■ EXERCISES:
• a. List the ways, given in the adoption programme article, by which rescue dogs have been successfully adopted.
• b. Carry on the article about the dog adoption programme from the point where it stops.

==== DOCUMENT SEGMENT

Development of our Adoption Programme

By Kaytie Grant

Part of the work of IWCT is to find suitable new homes within the Philippines for dogs we rescue. Our Adoption Programme has been established for several years. IWCT rescue dogs have successfully been adopted through the following scenarios:

  • Word of mouth recommendation
  • Seeing an available dog at a mobile clinic
  • Seeing an available dog at our Treatment Centre
  • Circumstantial, chance encounters.


Changing Times

We have been very transparent about our Adoption Programme slowing down during the pandemic. In the absence of mobile clinics and restricted numbers coming through our doors, there were less enquiries about adopting one of our rescue dogs. 

Now that clinics are in full swing again, (both mobile and at our new Treatment Centre) we are sadly still not seeing many dog owners willing to take on a rescue dog. In light of this, we have implemented the following strategies to ensure that we can continue to take on new rescues, without struggling with the increased running costs and still maintaining the intention of finding the dogs the forever home they deserve:

Adoption leaflets and dog “meet and greets” at the Treatment Centre:

We are fortunate to have so much more space at the new Treatment Centre. During clinics and consultations, while owners are waiting, they can read literature about our Adoption Programme. They can also go and meet the dogs looking to be adopted in their kennels or the Enrichment Park. This is a relaxed and informal way of introducing owners to the idea of bringing an additional dog into their lives. 

People visiting our Treatment Centre are often already dog owners and have some knowledge about how to look after them. Therefore we believe this approach is better than for example taking dogs to a shopping centre or mall to be showcased. Here members of the public may in the short term think that they want to adopt a dog, but later regret their decision which might result in the dog being returned to us.

========
==== SUPPLIED ENTRIES

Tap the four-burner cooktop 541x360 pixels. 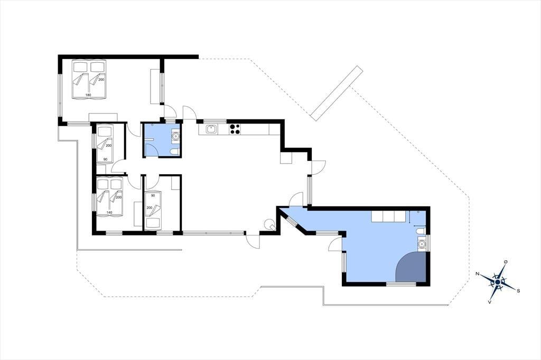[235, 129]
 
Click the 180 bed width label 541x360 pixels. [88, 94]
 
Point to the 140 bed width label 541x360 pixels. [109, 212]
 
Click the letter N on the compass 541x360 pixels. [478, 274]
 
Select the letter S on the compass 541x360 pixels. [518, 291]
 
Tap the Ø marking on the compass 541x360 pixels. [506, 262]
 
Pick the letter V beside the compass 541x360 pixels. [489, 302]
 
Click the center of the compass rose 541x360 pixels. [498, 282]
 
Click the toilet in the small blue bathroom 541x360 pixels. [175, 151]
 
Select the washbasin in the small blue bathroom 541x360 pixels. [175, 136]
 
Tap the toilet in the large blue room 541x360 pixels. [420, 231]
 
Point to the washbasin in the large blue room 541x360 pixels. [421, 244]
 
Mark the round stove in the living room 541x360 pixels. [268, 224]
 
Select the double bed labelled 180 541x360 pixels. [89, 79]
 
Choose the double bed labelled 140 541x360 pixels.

========

■ RESULTS OF THE TASKS:
• a.
- Word of mouth recommendation
- Seeing an available dog at a mobile clinic
- Seeing an available dog at the Treatment Centre
- Circumstantial, chance encounters

• b.
iwct dog adoption

Giving responsibility of the dog to the rescuer:

This strategy, whilst still in its infancy, is proving quite successful. As there are only so many rescues we can take on, and with re-homing being a little slow, we now ask the individual who reported the dog in need of rescuing to take responsibility for it when it is well enough to be re-homed. 

The people who alert us to dogs in need of rescue are often educated about dogs as they have identified a need for help. They are also compassionate, caring people who would likely provide a good home. In the instance they can’t personally take on the dog when it is strong enough to leave us, it is their responsibility to find someone who can. An example where this has happened is when Jasper’s rescuer arranged for her sister and her husband to adopt him once he was rehabilitated.

jasper adopted

Encouraging Dog Sponsorship:

When a dog is rescued by us and comes into our care, we are aware that the dog may remain with us for the rest of it’s life. Sometimes dogs have ongoing health issues, like Betty’s skin condition, making them unsuitable for adoption. These dogs will always have a happy healthy life filled with enrichment, supported by a good diet and care. To sustain this, we are encouraging supporters from around the world to sponsor an IWCT rescue dog. The sponsorship helps with the costs involved in maintaining the Centre and providing the dogs with everything they need to our high standards.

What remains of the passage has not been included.